I have had some eye problems since, dryness and some loss of vision. If that’s the only vestige of damage left then I got off pretty easy, I think. Occasionally I have tingling in my face and that is worrisome – I always run to the mirror to see if the droop is back – but so far so good.
My spouse gets Bells every so often - on average, maybe about once every three to four years. For him, it seems to be stress-based to trigger it.
He’s had it enough times that as soon as he notes any droop, he’s on the phone to the doctor for Zovirax and pred. Occurrences don’t happen frequently enough to warrant keeping the meds or a prescription on hand.
Generally, the first dose is in by lunchtime, and then it takes roughly a week for things to be outwardly back to normal, but the meds continue for a couple weeks more.
I had a boss that got it once. The root cause is usually unknown other than what is known about swelling of the cranial facial nerve but it usually heals in time. That might take weeks or much longer. My boss took about 6 months to heal but he made a full recovery like most people do. I don’t know your mother’s personality but I like people to be realistic with me when it comes to these types of medical issues. Bell’s Palsy sucks for sure but she should know that she will get better but it will take time. It probably isn’t a permanent condition even if she never saw a doctor about it (but she still should anyway obviously). The best thing to do is to develop effective coping strategies, wait it out, and realize that this too shall pass.

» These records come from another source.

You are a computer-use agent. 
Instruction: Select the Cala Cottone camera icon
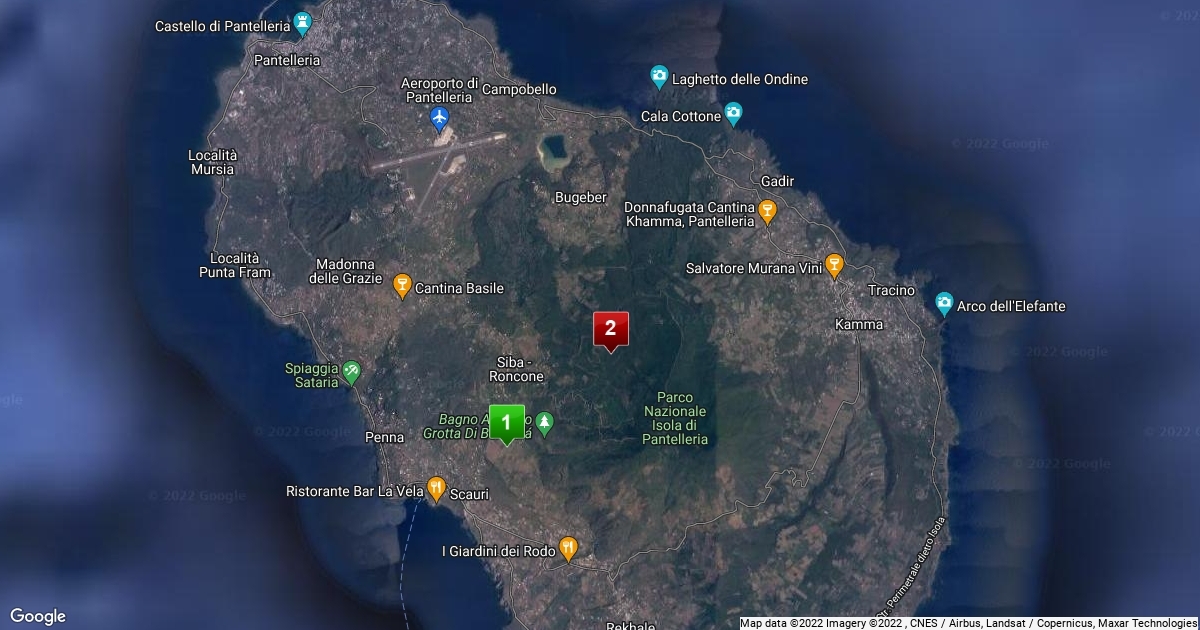734,115
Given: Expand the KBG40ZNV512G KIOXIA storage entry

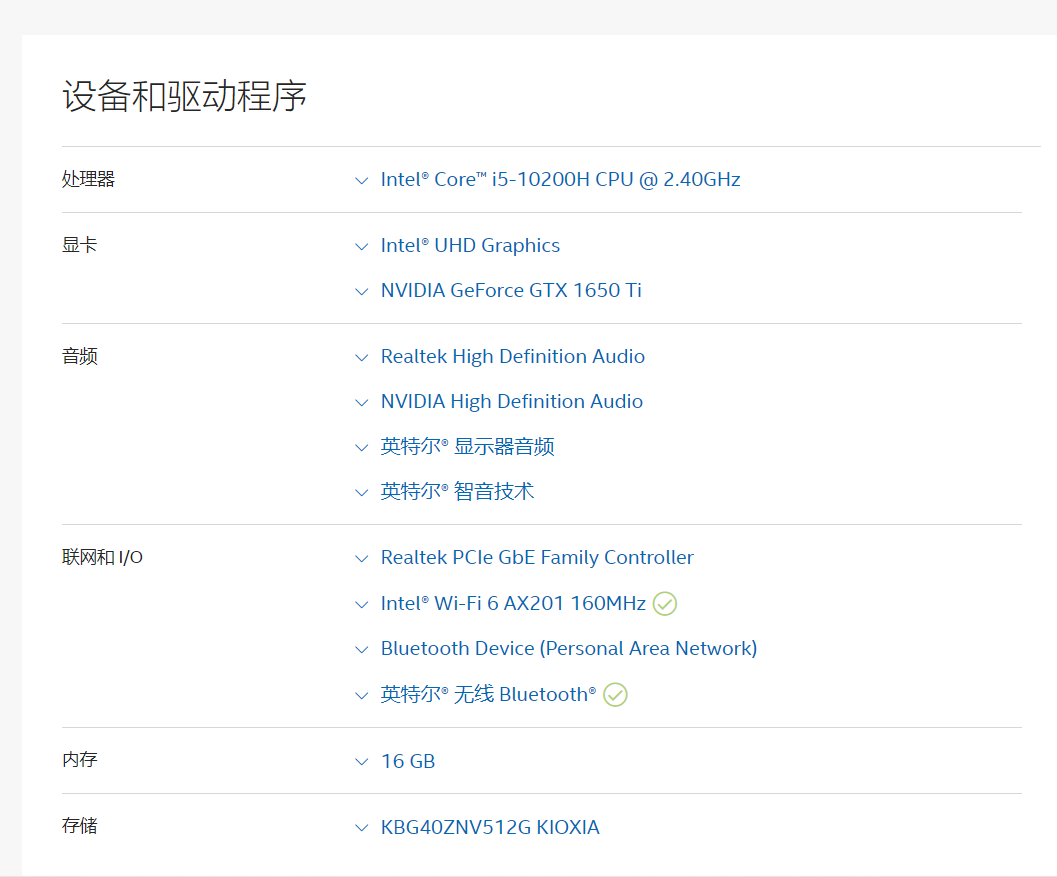Looking at the screenshot, I should (x=361, y=827).
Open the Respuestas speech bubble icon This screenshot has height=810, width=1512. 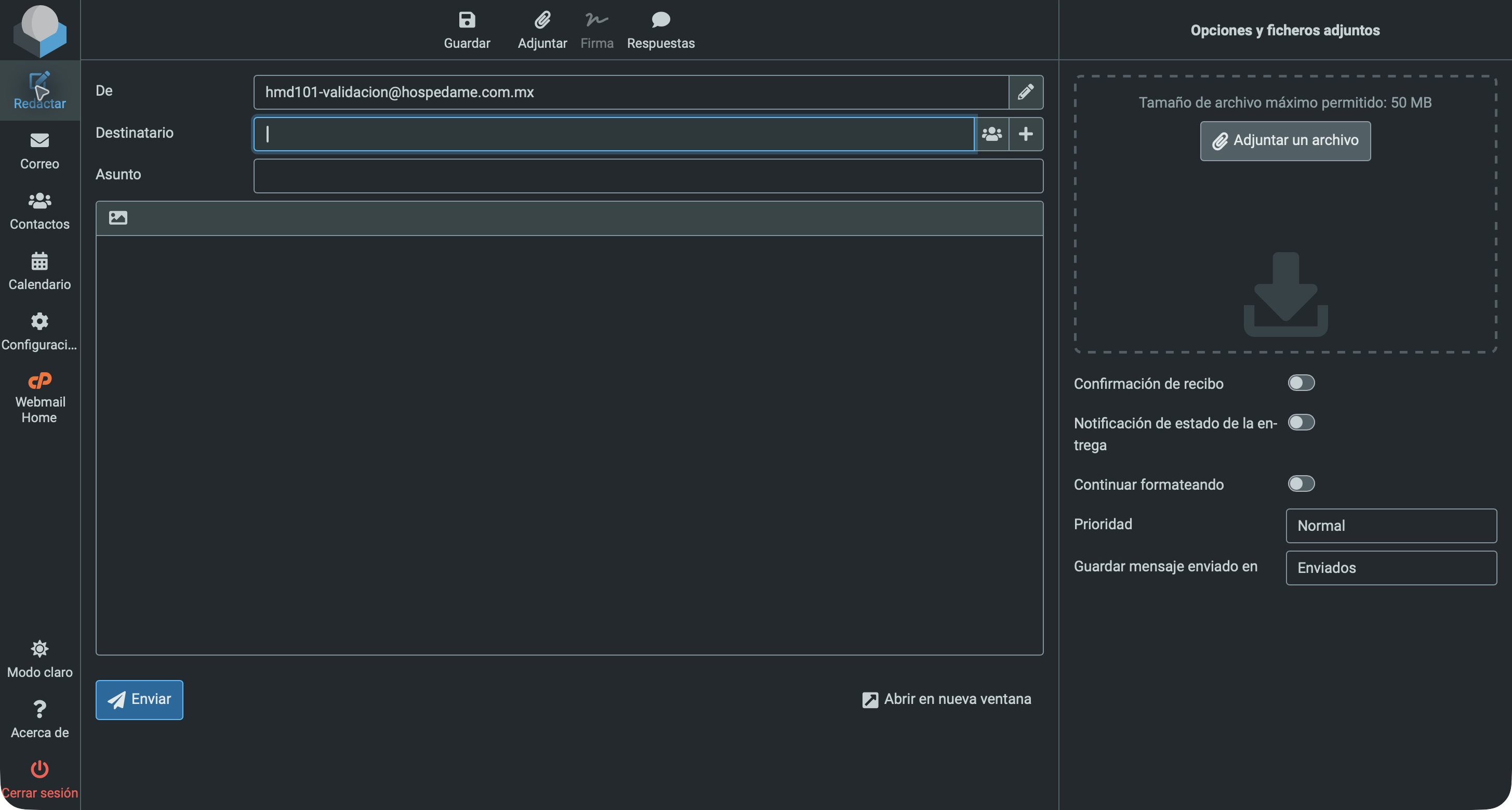660,20
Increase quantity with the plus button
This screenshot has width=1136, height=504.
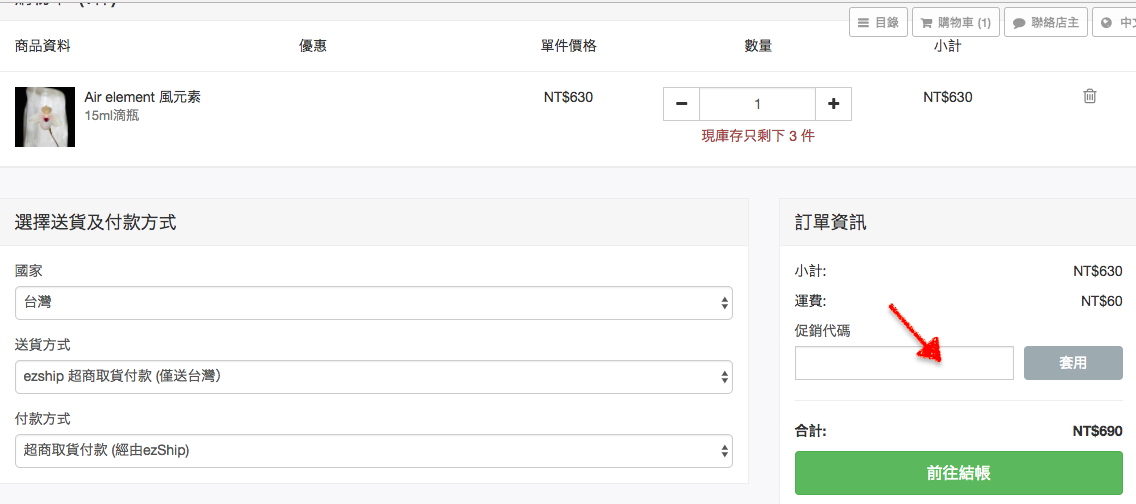point(833,104)
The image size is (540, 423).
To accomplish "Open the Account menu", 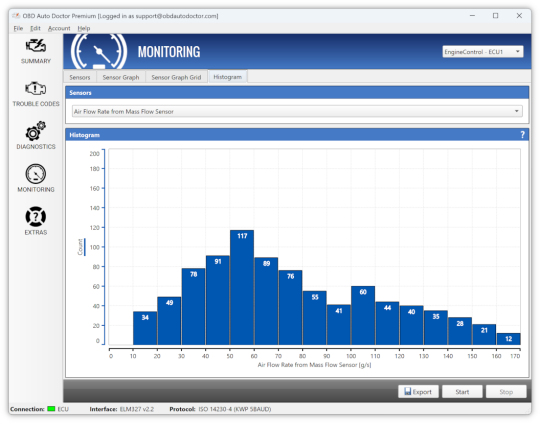I will click(x=59, y=28).
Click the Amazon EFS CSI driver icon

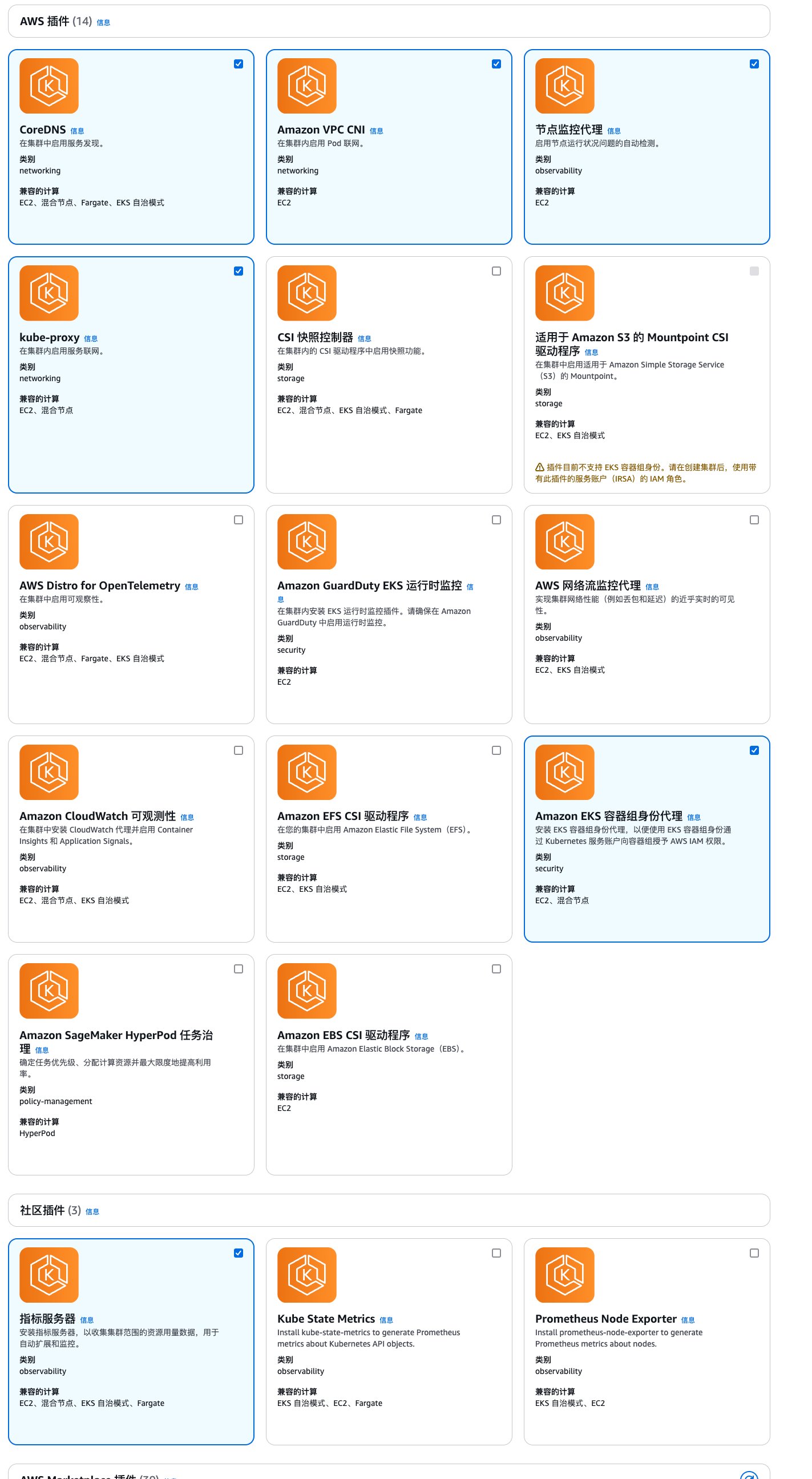point(306,771)
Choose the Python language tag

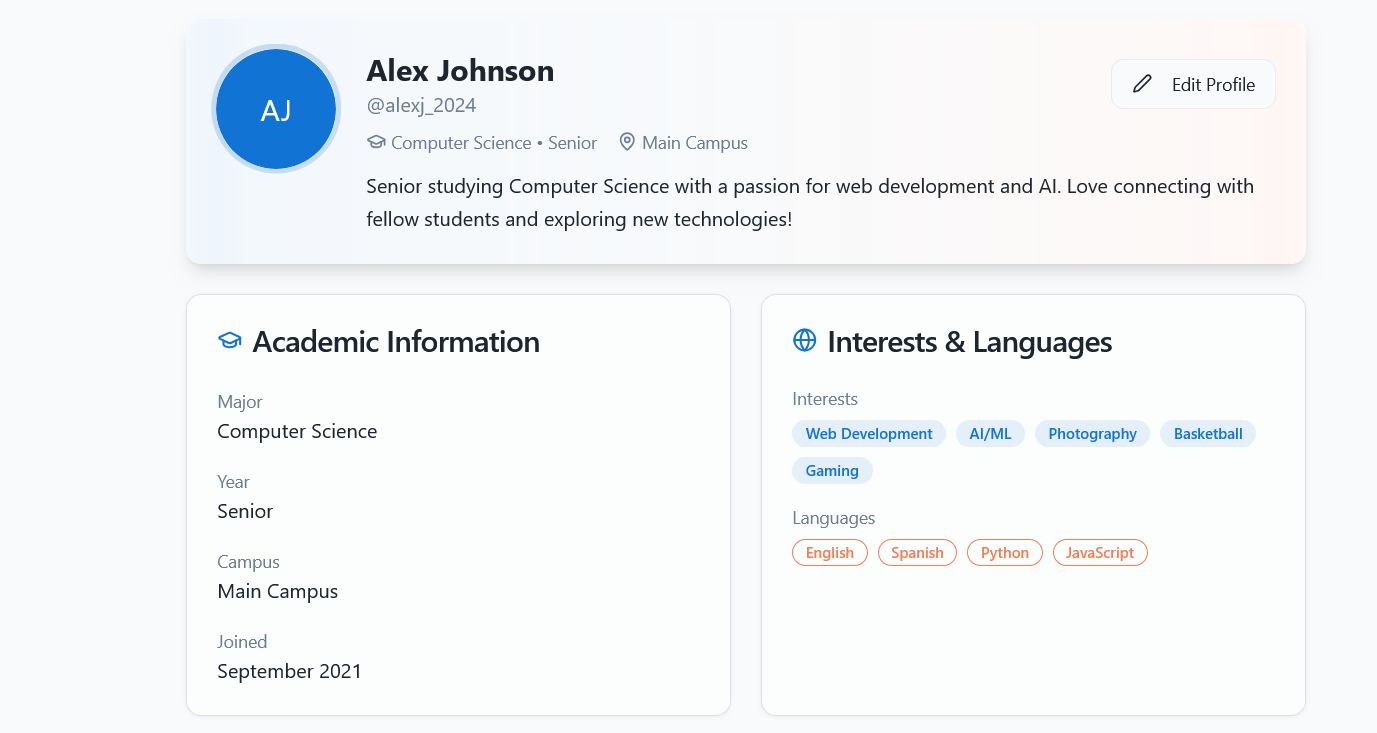(1004, 553)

My husband has had it twice- once about 7 years ago and once last month. It comes straight out of nowhere and BAM, it hits. For him, his right side of the face stops working pretty much completely, a bad thing since he is a singer. He just kind of went about his business and to most people it probably just looked like he’d had dental work done that day. He was put on serious strong doses of Prednisone and Valtrex and it resolved within about 2.5 weeks or so (same during the first bout).
There’s not much you can do for the emotional part of it except to recognize that generally it will resolve on its own and it probably doesn’t look as bad to other people as it does to you. He used lubricant eye drops to keep his eye moist and covered it with a patch to keep it closed as much as possible while that was bothering him. Slowly but surely he was improvement and then it resolved.
Feel free to PM if you have any specific questions I can help you out with.
I really appreciate all of your posts. I sent Mom the link and she says:
I was a little miffed the other day when I was browsing around on a Bell’s site and noticed someone named DungBeetle posting there. I was further annoyed to see that she was also female and in Florida. Today I found out the lousy, name-thieving copycat was my mom. :eek::mad:
Two things of note that I forgot to mention: My husbands father had on again/off again Bells Palsy over the years, so think he was pre-disposed to it. We also noted that this last episode was immediately after he hit his head rather hard and thinking back, the first incident was shortly after a motorcycle accident. We suspect that he may have injured that cranial nerve initially and maybe re-aggravated it a few weeks ago.
Hard to say, as they don’t know what causes it. He was treated with Valtrex (antiviral) as well as the prednisone and really we don’t know which one even worked, but something sure did.